Transformed by Faith

Transformed by Faith
January 28, 2018

Philippians 1:2 (ESV) 2 Grace to you and peace from God our Father and the Lord Jesus Christ.

Last week we talked about being Transformed by God Grace, as we heard about how God showers us with many blessings. The illustration that I used was that of a waterfall, where the water like God grace comes from above and showers us below. Today we continue the theme as we are reminded that we are Transformed by Faith. Using the waterfall illustration of God’s grace falling upon us, there may have been some who think that God isn’t showing as many blessings upon me as much as that image of a waterfall. So if you ever thought that God only sprinkles blessings upon you or even less maybe it is like an occasion drip from a leaky faucet, then this is your week as we will look at being Transformed by Faith.

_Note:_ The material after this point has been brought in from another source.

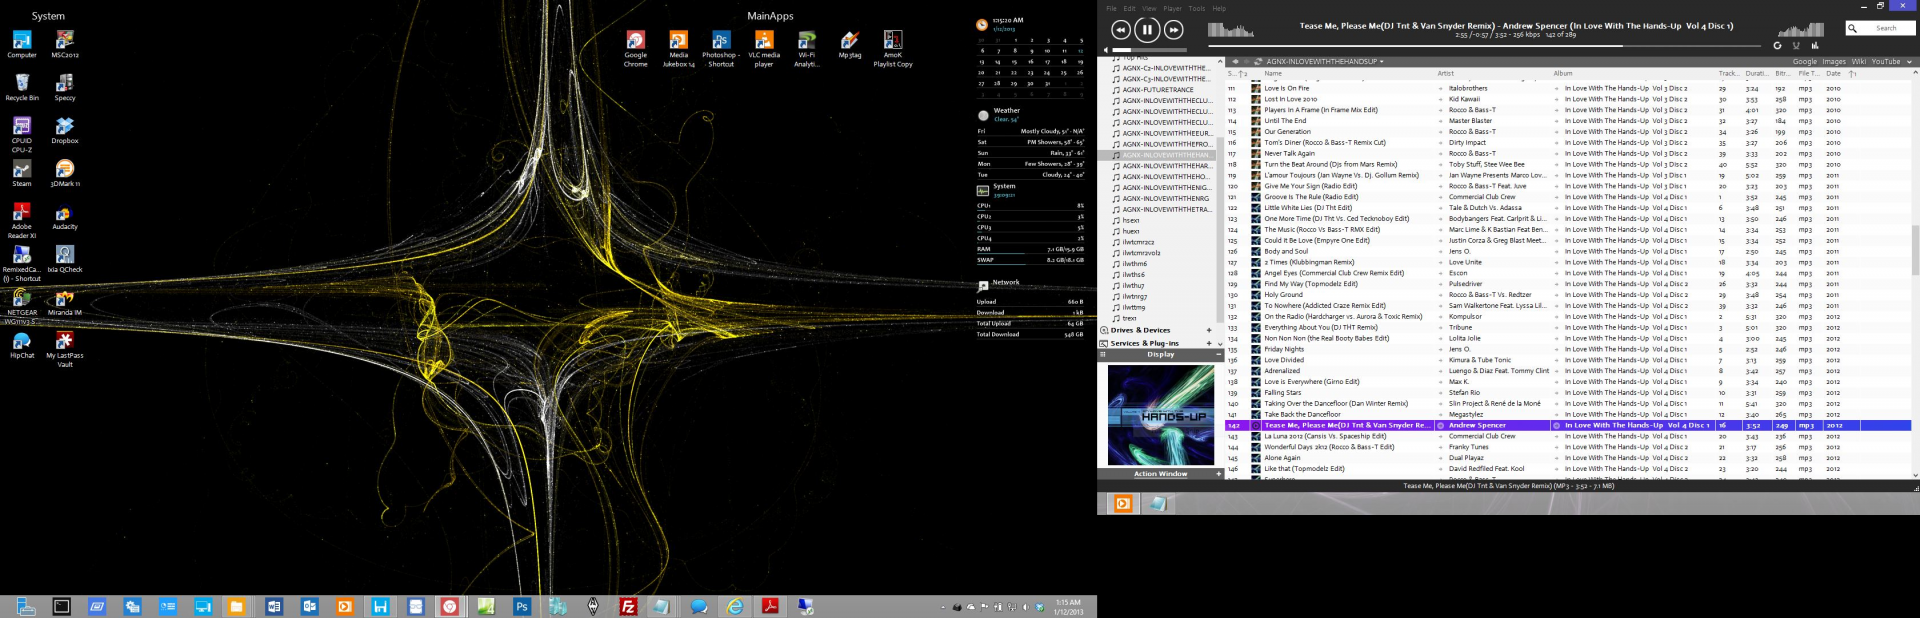
Task: Open the equalizer icon in the player
Action: click(x=1815, y=46)
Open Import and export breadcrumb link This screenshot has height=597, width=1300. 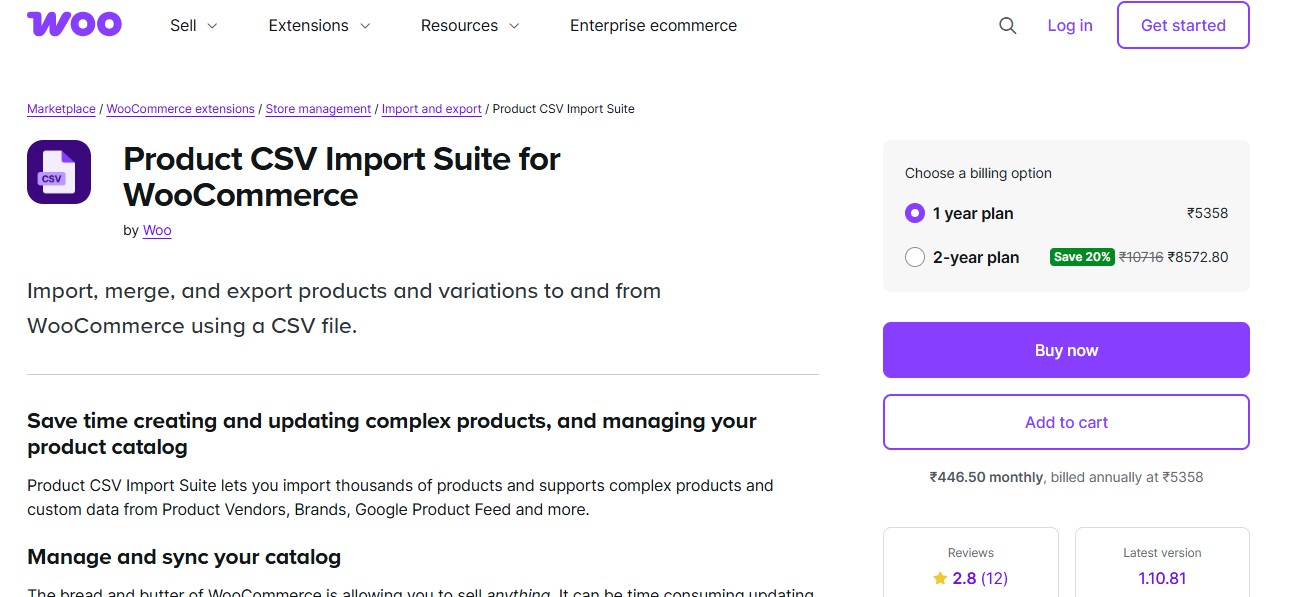(x=431, y=108)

Let’s Talk about Faith, what is faith? Well it start with Jesus, not you. Many think that faith is simply a knowledge or an emotional response that we do. But Faith actually is from God, especially this is the role of the Holy Spirit. The result of which is that faith is truly by nature is receptive. It receives the gift of life in Jesus Christ. The Holy Spirit role in this is to create our trust in Jesus.

It is the Holy Spirit who re-creates the relationship between us and God. The Holy Spirit uses God’s Word, especially when that word is attached with water in Holy Baptism. The author of the book of Hebrews notes: Hebrews 12:2 (ESV) 2 looking to Jesus, the founder and perfecter of our faith. Since Jesus is founder and perfecter of our faith, we have a strong confidence.

Here is another illustration to think about Faith. I remember a few Christmases ago where some of the presents we were giving to the girls required some assembly. So late Christmas Eve there I was putting together a present. Some presents may even require batteries before noe can enjoy it. However God’s gift of faith is complete, no assembly required, no batteries, but a complete and perfect gift.

There is no maybe, or any uncertainty. St. Paul says in 2 Corinthians 1:20 (ESV) 20 For all the promises of God find their Yes in him. That is why it is through him that we utter our Amen to God for his glory.

So getting back to last week usage of a waterfall showing God’s grace, there is not doubt, God is giving many blessings because we are in Christ. For faith is not a matter of degree. It is or it is not. Like a standard light switch it is on or off. Faith is not ever described with a dimmer switch or needing assembly or batteries on your effort, but Faith is a complete gift. There is not little faith, or not enough faith, there is faith and there is unfaith or may I say unbelief.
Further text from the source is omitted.